"andy-k" wrote in
news:NxOek.21536$Zm1.16279@newsfe27.ams2:
> I understand explanation to be different to prediction. Explanation
> entails the ability to find a place for a process or phenomenon within
> a consistent bigger picture. That bigger picture may then reveal
> previously overlooked relationships, and those revealed relationships
> may admit of predictions (thereby providing a means of empirical
> testing). So explanation doesn't necessarily entail prediction.

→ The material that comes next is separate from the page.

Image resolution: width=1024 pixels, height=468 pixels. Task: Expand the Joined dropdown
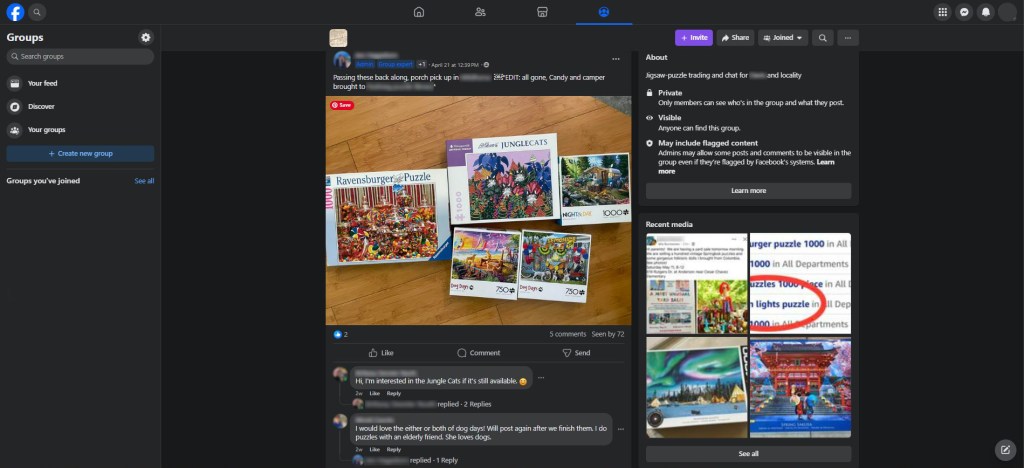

The trouble there is, we are inveterate, prolific, and imaginative
picture painters. There is no limit to the number of bigger pictures we
can draw around a given phenomenon. Building a larger framework around
a phenomenon, or finding a place for it within an existing larger
framework, is easy. We do it automatically (because of that innate
pattern generator). But not all of those pictures or patterns constitute
*explanations* of the phenomenon in question --- they are all only
candidate explanations until one of them permits us to make verifiable
predictions.
To be sure, a witch doctor may *believe* that a disease is caused by
evil spirits drawn to the victim by his impure thoughts. He may be
convinced his theory "explains" the disease. But until he can reliably
treat or prevent the disease by following that theory, or predict where
and when it will occur and whom it will affect, he has not explained
that disease, regardless of the depth of his conviction.
>> You don't think philosophical (metaphysical) hypotheses need be
>> testable, e.g., for consistency, coherence, and explanatory power?
> If I were to use the word 'testing' in respect of consistency,
> coherence, and explanatory power (explanatory in the sense I outline
> above), then panpsychism would be testable and would pass all the
> tests. However, I use the word 'testing' in respect of comparing
> predictions against empirical results, and in that sense panpsychism
> is an untestable hypothesis. But the emergence hypothesis is also
> untestable in that sense, so there is no way of eliminating one of
> these scenarios.
That returns us to the meaning of "explanation," per above.
>> We'll probably have to agree to disagree on that one. The mere
>> absence of evidence is not fatal (there is no evidence for a
>> hypothesis that there is life on Europa), but an hypothesis framed in
>> such a way as to exclude any possibility of evidence may be rejected
>> for that reason alone. It is simply uninformative, and thus useless.
> Then we must reject the emergence hypothsis on those grounds as well.
How does the emergence hypothesis exclude any possibility of testing, or
evidence? That hypothesis simply says, "If you assemble a system from
such-and-such components in such-and-such way, then that system will
exhibit so-and-so properties." Seems that sort of hypothesis is
eminently testable.
And if the properties predicted are of the kind for which we are willing
to impute "consciousness" to explain, then we will be entitled to impute
it to that system, on the same basis we currently have for imputing it
to other persons, animals, etc.
(You can even preserve your "instinct" here. If the system constructed
exhibits the empirical properties which rationally warrant imputing
consciousness to it, then very likely our "instinct" will tell us it is
conscious also. What did our instincts tell us about Kubrick's HAL9000?)
> It's not an article of faith to *decline* to eliminate a hypothesis in
> the absence of evidence, but it *is* an article of faith to eliminate
> a hypothesis in the absence of evidence.
We don't eliminate hypotheses merely because evidence is lacking. But we
do eliminate them *a priori* when no evidence for them is logically
possible (because they are vacuous; they supply us with no knowledge
useful in dealing with the world).
> What
> I'm saying is that conscious objects may combine in a manner that
> precipitates disordered aggregated objects that don't have a unified
> subjective perspective of their own, or in a manner that precipitates
> ordered synergistic wholes that do have a unified subjective
> perspective of their own.
But we can distinguish between those two classes of entities, correct?